Faithful to his promise, the king and his retinue, amongst whom was now Sir Robert Lindsay, who had been included in the invitation, presented themselves at Netherton gate about noon on the day that had been named.

They were received with all honour by the proprietor, a young man of prepossessing appearance, graceful manners, and frank address.

On the king and gentlemen of his train entering the house, they were ushered into a large banqueting ball, where was an ample table spread with the choicest edibles, and glittering with the silver goblets and flagons that stood around it in thick array. Everything, in short, betokened at once the loyalty and great wealth of the royal party's entertainer.

The king and his followers having taken their places at table, the fullest measure of justice was quickly done to the good things with which it was spread. James was in high spirits, and talked and rattled away with as much glee and as entire an absence of all kingly reserve as the humblest good fellow in his train.

Encouraged by the affability of the king, and catching his humour, the whole party gave way to the most unrestrained mirth. The joke and the jest went merrily round with the wine flagon; and he was for a time the best man who could start the most jocund theme.

It was while this spirit prevailed that Sir Robert Lindsay, after making a private signal to Sir James Crawford, which had the effect of causing him to quit the apartment on pretence of looking for something he wanted, addressing the king, said—

"May I take the liberty of asking your Grace if you have seen any particularly fair maidens in the course of your present peregrinations? I know your Grace has a good taste in these matters."

James coloured a little at this question and the remark which accompanied it but quickly regaining his self-possession and good-humour—

"No, Sir Robert," he said laughingly, "I cannot say that I have been so fortunate on the present occasion.
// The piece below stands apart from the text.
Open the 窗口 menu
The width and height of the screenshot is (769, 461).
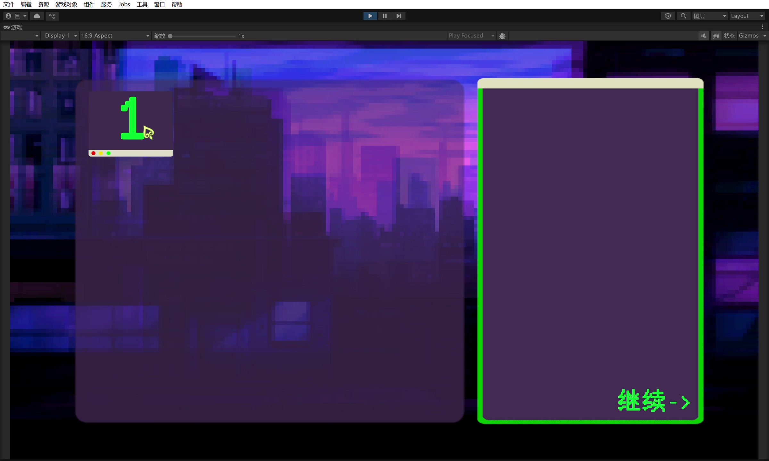[x=159, y=4]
As to the commendation which you have been pleased to bestow on my taste, I thank you, and am glad it meets with your approbation."

"Yet, your Grace," continued Sir Robert, "excellent judge as I know you to be of female beauty, I deem myself, old and staid as I am, your Grace's equal, craving your Grace's pardon; and, to prove this, will take a bet with your Grace of a good round sum, that you have never seen, and do not know, a more beautiful woman than the lady of our present host."

"Take care, Provost," replied James. "Make no rash bets. I know the most beautiful maiden the sun ever shone upon. But it would be ungallant and ungracious to make the lady of our good host the subject of such a bet on the present occasion."

"But our host is absent, your Grace," replied the Provost pertinaciously; "and neither he nor any one else, but your Grace's friends present, need know anything at all of the matter. Will your Grace take me up for a thousand merks?"

"But suppose I should," replied James, "how is the thing to be managed? and who is to decide?"

"Both points are of easy adjustment, your Grace," said Sir Robert. "Your Grace has only to intimate a wish to our host, when he returns, that you would feel gratified by his introducing his lady to you; and as to the matter of decision, I would, with your Grace's permission and approval, put that into the hands of the gentlemen present. Of course, nothing need be said of the purpose of this proceeding to either host or hostess."